Pros/Cons of Storing Customers' Files in S3 Buckets for your SaaS
Laurent Lemaire
Co-founder, SimpleBackups
April 11, 2019
If you are building an application that needs to store customers' data in the cloud, you have a few options to think about.
In this post I will be comparing two common options we analyzed in the past and list their pros and cons based on our trials. I will be using AWS S3 and DigitalOcean Spaces as reference.
Photo by Robert V. Ruggiero on Unsplash
👉 The options we compared were:
A.Separate buckets for customers. Where each bucket represents a customer's folder.\ B.Separate customer folders in one bucket (recommended most of the time).
A. Separate buckets
👍 The pros of using separate buckets:
More organization, security and data separation since every customer has his/her own data in a particular bucket.
The ability to allow customers to access their data by giving them access to their own buckets.
Easily block access, delete or know the size of a customer's bucket.
👎 The cons of using separate buckets:
If your app relies on a naming convention for each customer's bucket and for some reason the name of the bucket is taken or unavailable then you have to break the naming convention.
It is extremely complex if you ever think of backing up customer data (may have to back up hundreds or thousands of buckets).
It is almost impossible to migrate to another storage provider (migrate hundreds or thousands of customers' buckets from S3 to DigitalOcean Spaces for example) if you decide you need to migrate to another provider.

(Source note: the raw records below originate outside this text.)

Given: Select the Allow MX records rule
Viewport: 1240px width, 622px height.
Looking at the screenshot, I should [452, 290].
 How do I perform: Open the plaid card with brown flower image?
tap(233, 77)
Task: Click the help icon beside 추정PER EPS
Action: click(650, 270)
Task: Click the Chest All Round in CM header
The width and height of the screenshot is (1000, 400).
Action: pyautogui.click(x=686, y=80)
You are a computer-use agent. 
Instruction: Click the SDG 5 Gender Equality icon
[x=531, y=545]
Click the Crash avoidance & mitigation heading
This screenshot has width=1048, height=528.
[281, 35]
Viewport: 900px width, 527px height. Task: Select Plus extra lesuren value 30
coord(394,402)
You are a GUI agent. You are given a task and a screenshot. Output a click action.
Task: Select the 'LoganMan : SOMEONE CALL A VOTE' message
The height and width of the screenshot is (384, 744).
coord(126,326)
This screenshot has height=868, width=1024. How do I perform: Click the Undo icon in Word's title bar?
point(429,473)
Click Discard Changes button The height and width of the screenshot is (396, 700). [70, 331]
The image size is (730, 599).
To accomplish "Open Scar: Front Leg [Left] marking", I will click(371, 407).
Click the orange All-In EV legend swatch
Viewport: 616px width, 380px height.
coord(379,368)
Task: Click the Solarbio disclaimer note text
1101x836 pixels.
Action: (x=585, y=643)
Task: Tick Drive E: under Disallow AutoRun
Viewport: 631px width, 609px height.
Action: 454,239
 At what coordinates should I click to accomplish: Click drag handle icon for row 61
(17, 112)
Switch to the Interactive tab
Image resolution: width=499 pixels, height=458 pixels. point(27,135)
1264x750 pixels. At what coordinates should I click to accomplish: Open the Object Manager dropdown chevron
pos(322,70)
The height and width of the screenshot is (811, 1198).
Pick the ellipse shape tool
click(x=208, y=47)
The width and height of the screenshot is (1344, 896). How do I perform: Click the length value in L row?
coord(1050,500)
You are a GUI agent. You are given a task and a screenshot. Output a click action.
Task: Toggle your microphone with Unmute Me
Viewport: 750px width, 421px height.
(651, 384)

High overhead if you need to make global changes to the buckets' settings (change the storage class for example of buckets).
B. Separate folders in one bucket
👍 The pros of using separate folders all in one bucket:
Very easy to manage the bucket settings for all customers, no overhead.
Easy to migrate data and easy to back up the whole bucket into another bucket or even back it up on another storage provider (back up an S3 bucket into DigitalOcean Spaces).
You can fully control the naming convention of customer folders, no worries about unavailable names (bucket-name/customer-01, bucket-name/customer-02).
👎 The cons of using separate folders all in one bucket:
You need to depend on the app layer to block access or know the size of a customer's folder. Can be done but not as easy as option ‘A'.
Full access to the bucket means full access to all customers' folders.
⚠️ Notes:
On AWS S3, you can create credentials that give access to a particular folder in a bucket. Making it function as a virtual bucket (pro for option B if you are using S3).
On DigitalOcean Spaces, in the time being, any credentials you create give access to all DigitalOcean Spaces buckets and all their folders (con for option A if you are using DigitalOcean).
Let me know if that's helpful and what you end up doing!